ANCONA – Due anni fa l’incidente alla banchina 23 della nuova darsena, al porto, dove perse la vita Luca Rizzeri, 33 anni, papà di due bambini e marito. L’agente marittimo fu colpito al collo da una cima di attracco che si spezzò in due. Una frustata tremenda che lo fece morire sul colpo. Lui era al lavoro, aspettava lo scarico di una portacontainer e fu colpito alle spalle da quella corda, senza dargli il tempo di rendersene conto. La Procura ha chiesto ora il processo per il comandante della nave Bf Philipp, un russo di 53 anni accusato di omicidio colposo. L’udeinza preliminare è fissata per il 9 novembre prossimo. Per il pm Rosario Lioniello, che ha firmato la richiesta di rinvio a giudizio (le indagini furono chiuse lo scorso anno), la velocità del naviglio era eccessiva e la cima completamente usurata.
La tragedia risale al 10 giugno 2019. Rizzeri, dipendente della Adriano e Armando Montevecchi s.n.c. (la ditta Archibugi), era in attesa di iniziare le operazioni di scarico del naviglio che, proveniente dallo scalo di Trieste. La portacontainer stava attraccando, quando all’improvviso il primo cavo di ormeggio (spring di prora) dell’imbarcazione, in tensione, si è spezzato al momento dell’aggancio. La frustata dietro il collo dell’agente marittimo lo ha fatto morire sul colpo. La Procura aveva subito aperto un fascicolo iscrivendo inizialmente quattro persone nel registro degli indagati dove poi è rimasto solo il comandante.
Decisiva la consulenza tecnica disposta dal pm e affidata all’ingegnere meccanico e navale Pasquale Frascione, con particolare riferimento alle conclusioni sul cavo sintetico, posto immediatamente sotto sequestro, il cui esame, ha concluso il Ctu, ha evidenziato «gravi ammaloramenti su tutta la sua lunghezza, soprattutto nel punto di rottura e le prove di trazione di tre campioni hanno dato come risultato carichi di rottura che confermano lo stato della cima e che sono notevolmente inferiori a quelli previsti per un cavo dello stesso tipo e delle stesse dimensioni. Il cavo si è rotto perché sollecitato da uno sforzo di trazione prodotto dal movimento della nave che non era in grado di sostenere». L’imbarcazione avrebbe approcciato la banchina con moto decrescente «ma ancora con velocità superiore a zero nella fase finale di ormeggio e che il cavo è stato passato alla bitta mentre essa era ancora in movimento».

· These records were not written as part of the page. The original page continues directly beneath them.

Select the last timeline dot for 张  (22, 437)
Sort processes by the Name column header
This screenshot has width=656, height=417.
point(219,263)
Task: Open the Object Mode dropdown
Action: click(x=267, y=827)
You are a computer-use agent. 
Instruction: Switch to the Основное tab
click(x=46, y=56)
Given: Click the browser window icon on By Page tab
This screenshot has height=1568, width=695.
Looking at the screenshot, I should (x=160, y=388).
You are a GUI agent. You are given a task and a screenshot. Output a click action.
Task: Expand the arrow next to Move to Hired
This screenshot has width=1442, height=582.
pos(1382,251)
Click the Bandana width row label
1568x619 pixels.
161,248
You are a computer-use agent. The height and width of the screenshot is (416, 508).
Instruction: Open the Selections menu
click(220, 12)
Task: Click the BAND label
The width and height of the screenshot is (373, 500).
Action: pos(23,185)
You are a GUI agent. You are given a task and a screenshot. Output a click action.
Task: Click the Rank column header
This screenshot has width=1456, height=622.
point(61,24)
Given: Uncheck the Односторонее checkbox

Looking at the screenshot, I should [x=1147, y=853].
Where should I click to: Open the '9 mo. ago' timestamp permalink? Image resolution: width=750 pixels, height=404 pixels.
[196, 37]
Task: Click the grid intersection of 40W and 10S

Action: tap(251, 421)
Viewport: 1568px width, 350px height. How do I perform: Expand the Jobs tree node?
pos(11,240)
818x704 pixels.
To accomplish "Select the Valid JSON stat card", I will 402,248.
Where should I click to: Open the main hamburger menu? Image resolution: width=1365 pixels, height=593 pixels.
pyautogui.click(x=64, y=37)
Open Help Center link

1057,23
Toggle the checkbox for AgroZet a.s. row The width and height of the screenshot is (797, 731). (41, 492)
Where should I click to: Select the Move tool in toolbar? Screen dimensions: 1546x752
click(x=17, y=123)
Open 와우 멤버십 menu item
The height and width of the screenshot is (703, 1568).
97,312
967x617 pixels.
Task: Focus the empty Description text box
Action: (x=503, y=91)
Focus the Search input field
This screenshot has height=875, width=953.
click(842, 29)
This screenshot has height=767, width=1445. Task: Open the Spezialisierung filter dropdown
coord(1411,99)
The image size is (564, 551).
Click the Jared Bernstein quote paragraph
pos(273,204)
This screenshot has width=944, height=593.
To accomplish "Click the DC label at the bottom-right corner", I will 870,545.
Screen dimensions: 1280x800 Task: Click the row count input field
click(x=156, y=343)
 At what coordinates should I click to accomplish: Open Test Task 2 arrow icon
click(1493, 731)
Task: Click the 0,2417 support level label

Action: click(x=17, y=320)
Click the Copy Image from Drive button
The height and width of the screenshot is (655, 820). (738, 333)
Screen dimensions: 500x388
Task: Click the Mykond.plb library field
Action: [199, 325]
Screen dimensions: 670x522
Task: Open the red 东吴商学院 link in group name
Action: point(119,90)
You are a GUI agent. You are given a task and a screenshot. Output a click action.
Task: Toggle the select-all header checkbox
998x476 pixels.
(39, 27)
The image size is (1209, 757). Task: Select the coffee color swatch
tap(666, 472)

La moglie di Rizzeri, fa sapere lo Studio3A a cui la famiglia si è rivolta per le tutele legali, confida di ricevere una risposta forte dalla giustizia penale per la terribile perdita subita, ma anche che questo punto fermo dell’inchiesta porti finalmente i soggetti coinvolti, con particolare riferimento alla società armatrice della nave, ad assumersi le loro responsabilità anche sul fronte risarcitorio. Da più di due anni la vedova e i suoi due figli minori stanno ancora aspettando di essere equamente risarciti.